え、もう仲良くしてないの? 喧嘩でもしたのかな。
「私とも会ってはくれるんだけどねぇ。何故か
多分、彼奴等とは今、華扇と話している人間たちのことを言うんだろう。嫌そうな顔をするのは、こいつが余計なことを言わないか心配してるんだろうなぁ。
「私たちって、信用されてないね」
「ホントにねぇ」
ケラケラと、笑いながらこいつは言う。
もしかしたら、日頃の行いの悪さとかかな。確かにこいつは悪いだろうけど、私はそんなに悪いことしてないし、違うか。違うな。
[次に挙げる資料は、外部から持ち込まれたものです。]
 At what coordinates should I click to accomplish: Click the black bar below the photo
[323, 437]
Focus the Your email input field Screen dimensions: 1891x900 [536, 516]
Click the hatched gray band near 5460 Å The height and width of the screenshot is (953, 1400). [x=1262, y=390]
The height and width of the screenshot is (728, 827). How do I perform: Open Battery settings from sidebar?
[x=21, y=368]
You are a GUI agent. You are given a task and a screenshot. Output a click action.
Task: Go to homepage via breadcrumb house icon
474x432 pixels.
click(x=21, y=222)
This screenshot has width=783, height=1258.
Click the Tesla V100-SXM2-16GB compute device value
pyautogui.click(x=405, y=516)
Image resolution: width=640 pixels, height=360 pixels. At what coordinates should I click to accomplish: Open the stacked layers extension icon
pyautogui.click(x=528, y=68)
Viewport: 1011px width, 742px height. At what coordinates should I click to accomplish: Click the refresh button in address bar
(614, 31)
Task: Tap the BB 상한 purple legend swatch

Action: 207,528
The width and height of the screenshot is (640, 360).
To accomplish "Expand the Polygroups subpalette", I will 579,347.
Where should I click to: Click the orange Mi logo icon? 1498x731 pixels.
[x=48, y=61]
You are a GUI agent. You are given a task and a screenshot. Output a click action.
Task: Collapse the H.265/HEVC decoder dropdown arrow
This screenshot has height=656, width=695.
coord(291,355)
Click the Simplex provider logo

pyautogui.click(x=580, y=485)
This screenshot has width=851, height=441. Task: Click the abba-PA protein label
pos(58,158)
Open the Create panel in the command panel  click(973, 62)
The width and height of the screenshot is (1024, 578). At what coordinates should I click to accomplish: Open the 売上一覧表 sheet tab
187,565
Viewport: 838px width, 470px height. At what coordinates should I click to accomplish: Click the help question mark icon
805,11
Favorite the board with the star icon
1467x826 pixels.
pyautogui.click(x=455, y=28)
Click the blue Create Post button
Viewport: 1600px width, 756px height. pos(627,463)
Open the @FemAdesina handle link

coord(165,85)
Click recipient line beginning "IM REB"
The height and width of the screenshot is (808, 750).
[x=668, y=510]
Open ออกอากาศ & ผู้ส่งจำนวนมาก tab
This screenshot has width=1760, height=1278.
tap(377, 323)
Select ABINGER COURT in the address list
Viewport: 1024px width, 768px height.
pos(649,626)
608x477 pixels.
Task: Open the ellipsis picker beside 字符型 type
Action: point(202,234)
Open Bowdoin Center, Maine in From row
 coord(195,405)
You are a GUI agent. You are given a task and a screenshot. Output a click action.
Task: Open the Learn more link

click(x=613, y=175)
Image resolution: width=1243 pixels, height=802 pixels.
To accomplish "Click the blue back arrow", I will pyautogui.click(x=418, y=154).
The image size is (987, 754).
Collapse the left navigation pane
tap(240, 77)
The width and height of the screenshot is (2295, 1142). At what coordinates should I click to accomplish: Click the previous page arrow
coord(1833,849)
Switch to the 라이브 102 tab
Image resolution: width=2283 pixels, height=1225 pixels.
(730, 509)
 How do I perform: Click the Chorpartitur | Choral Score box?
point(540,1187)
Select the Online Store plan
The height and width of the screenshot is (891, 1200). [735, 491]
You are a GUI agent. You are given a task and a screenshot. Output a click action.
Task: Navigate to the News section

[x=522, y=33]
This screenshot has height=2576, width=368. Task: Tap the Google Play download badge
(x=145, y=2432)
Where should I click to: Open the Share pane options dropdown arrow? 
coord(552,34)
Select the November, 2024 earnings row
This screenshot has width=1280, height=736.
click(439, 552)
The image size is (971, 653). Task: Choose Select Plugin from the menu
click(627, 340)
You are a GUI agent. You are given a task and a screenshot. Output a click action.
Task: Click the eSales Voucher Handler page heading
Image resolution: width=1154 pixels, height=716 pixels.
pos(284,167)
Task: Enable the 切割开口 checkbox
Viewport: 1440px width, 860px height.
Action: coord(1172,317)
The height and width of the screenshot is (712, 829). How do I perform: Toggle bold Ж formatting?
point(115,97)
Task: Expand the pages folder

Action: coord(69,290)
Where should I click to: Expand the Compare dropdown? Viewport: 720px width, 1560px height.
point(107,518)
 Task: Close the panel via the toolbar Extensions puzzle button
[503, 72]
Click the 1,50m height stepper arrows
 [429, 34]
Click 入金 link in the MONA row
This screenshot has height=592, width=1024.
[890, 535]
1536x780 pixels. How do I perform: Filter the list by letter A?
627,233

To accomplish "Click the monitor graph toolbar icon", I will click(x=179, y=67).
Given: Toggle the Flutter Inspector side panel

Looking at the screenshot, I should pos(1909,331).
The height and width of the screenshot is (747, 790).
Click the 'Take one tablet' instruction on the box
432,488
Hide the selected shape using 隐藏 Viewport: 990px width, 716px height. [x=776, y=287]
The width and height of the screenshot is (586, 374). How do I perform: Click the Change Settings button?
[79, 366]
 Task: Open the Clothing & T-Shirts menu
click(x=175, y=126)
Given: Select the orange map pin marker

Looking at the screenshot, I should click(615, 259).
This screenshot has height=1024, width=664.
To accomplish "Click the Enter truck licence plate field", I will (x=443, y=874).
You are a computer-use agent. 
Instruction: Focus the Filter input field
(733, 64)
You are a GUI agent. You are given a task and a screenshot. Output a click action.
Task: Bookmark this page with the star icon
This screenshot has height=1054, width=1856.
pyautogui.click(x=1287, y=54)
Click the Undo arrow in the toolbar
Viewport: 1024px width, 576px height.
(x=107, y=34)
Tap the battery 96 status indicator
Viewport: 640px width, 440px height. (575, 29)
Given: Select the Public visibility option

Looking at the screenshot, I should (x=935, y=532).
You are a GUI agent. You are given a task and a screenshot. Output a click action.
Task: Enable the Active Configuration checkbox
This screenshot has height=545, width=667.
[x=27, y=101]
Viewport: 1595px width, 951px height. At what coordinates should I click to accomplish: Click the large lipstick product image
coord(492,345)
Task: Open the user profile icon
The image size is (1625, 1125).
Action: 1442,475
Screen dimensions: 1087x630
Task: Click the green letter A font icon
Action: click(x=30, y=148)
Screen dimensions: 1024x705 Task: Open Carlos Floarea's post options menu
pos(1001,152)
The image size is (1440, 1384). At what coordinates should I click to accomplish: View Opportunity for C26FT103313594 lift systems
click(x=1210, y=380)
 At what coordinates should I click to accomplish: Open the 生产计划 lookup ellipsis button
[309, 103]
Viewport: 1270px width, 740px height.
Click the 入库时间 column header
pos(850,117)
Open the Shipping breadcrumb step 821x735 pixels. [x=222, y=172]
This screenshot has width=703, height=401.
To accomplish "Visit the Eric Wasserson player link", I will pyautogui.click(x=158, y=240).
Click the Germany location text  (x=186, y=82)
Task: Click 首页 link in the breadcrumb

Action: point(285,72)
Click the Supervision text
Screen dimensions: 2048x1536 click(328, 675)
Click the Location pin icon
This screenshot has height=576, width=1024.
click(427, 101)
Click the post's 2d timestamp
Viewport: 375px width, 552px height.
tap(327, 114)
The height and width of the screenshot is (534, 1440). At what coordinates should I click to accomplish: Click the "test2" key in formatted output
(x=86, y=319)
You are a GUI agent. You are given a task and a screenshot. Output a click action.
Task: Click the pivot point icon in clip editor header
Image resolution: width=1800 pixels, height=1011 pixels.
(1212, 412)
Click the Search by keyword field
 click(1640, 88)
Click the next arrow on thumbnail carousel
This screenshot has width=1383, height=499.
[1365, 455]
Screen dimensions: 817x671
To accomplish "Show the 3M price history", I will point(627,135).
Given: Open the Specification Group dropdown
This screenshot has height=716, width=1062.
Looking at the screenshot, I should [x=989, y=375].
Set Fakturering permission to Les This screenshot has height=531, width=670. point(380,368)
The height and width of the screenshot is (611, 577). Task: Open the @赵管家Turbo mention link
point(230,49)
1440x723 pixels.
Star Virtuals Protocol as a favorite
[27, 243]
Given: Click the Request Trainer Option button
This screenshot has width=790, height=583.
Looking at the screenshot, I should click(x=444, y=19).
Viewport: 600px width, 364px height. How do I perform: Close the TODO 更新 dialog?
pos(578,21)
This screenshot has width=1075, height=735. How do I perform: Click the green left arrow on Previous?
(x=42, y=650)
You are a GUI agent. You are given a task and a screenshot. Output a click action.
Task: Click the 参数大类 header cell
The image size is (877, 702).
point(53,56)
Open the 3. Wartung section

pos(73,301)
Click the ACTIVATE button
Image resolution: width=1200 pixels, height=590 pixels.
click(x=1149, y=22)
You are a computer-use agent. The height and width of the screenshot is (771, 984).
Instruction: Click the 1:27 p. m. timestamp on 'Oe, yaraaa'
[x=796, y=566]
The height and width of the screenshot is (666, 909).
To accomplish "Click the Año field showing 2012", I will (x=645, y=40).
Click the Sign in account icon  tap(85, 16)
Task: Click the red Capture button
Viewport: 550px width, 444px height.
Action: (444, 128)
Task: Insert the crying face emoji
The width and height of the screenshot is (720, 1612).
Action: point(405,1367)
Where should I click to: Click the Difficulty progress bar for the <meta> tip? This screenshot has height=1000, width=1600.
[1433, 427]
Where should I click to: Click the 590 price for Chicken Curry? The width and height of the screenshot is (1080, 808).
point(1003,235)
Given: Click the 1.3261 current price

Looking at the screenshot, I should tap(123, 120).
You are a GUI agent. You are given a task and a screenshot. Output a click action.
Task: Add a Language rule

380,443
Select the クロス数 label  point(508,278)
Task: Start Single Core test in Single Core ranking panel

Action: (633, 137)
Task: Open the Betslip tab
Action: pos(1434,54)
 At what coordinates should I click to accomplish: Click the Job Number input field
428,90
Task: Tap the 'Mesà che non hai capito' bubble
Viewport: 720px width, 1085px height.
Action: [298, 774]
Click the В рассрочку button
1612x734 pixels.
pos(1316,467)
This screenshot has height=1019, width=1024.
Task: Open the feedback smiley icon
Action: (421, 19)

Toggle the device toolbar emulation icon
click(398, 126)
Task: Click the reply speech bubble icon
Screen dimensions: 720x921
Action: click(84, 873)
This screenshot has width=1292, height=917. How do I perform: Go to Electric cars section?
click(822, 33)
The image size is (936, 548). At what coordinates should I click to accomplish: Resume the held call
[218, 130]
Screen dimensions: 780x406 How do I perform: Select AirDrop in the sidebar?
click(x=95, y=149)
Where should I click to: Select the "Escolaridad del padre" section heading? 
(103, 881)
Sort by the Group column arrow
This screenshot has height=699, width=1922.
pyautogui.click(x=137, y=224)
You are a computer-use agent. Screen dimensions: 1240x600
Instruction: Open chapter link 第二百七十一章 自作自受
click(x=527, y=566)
「もしかしたら頭の出来が原因かもしれないよ。ああでも、馬鹿なのはあんただけだしなぁ」
「ハッ倒すぞ」
誰が馬鹿だ。誰が!
言っとくけど、君も私と大差ないと思うぞ。
「まあ、とにかく。邪魔はしないであげなよ。何か悪巧みでもしているのかもしれないしねぇ」
「はいはい」
華扇がそんな姑息な手を使うのかは、疑問が残るところだけど。
「じゃあ、私は
「ん、じゃあね。今度はそのお酒呑ませてよ」
――随分と前に、これ呑んでぶっ倒れたでしょ。
そんな言葉を残しながら、萃香の気配は消えていった。
結局、何しに来たんだろうね。
「おい。これから人里に行くんだけど、お前も一緒に来るか? 団子を食べに行くぜ」
「華仙が奢ってくれるらしいわよ」
「……今日だけですよ」
私が萃香と話しているうちにそんなことになっていたらしい。
むっ、華扇の奢り。となれば、
「もちろん行くよ」
当然だよね。
――――――
「あ、貴方達! 幾らなんでもこれは食べ過ぎでしょう!」
「ふぅ、食べた食べた」
「いやー、人の奢りで食うもんは美味いぜ」
「ごちになりまーす」
お団子、美味しかったです。
本当に中身がないし、千九咲がゲスかったお話ですが、華扇ちゃんを書きたかっただけだからね。仕方がないね。